Als Nachfolger hat sich Martin Menger, Vorstandsmitglied des Rhön-Konzerns, bei den Klinikdirektoren vorgestellt. Er ist seit mehr als elf Jahren für den Krankenhausbetreiber tätig.
Damit wurden innerhalb von sechs Jahren mehr als ein Dutzend Geschäftsführer berufen, kritisieren die Klinikdirektoren.
In ihrem Schreiben betonen sie, dass die Investitionen der Rhön AG - mehr als 367 Millionen Euro seit 2006 - nicht dauerhaft zur Verfügung gestellt werden.
Die Neubauten müssten bilanztechnisch von den Kliniken und damit von den Beschäftigten erwirtschaftet werden.

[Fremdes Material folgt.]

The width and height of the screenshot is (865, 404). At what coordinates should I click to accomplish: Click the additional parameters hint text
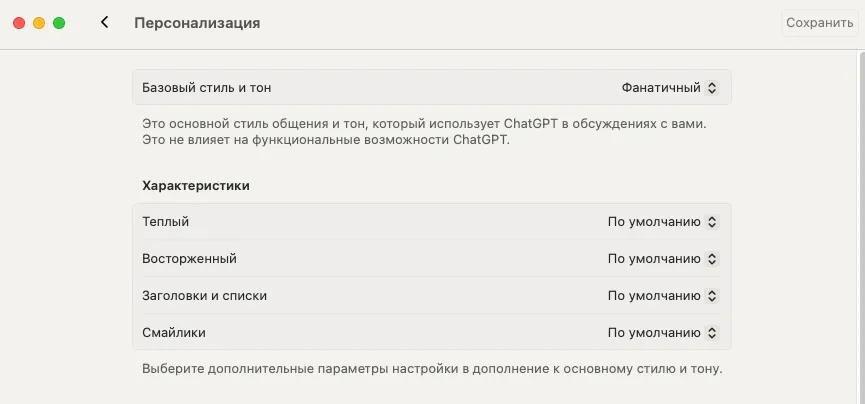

Auch die Steigerung der Patientenzahl um 12,4 Prozent sei nur auf dem Rücken der Klinik-Mitarbeiter möglich gewesen.
Das Fazit der Direktoren: "Durch die massive Arbeitsbelastung in der Krankenversorgung sind unsere universitären Aufgaben in Forschung und Lehre massiv gefährdet! Wir sind nicht mehr bereit, unsere Verpflichtungen zur universitären Spitzenmedizin und unsere Arbeit als Hochschullehrer privatwirtschaftlichen Interessen unter zu ordnen!"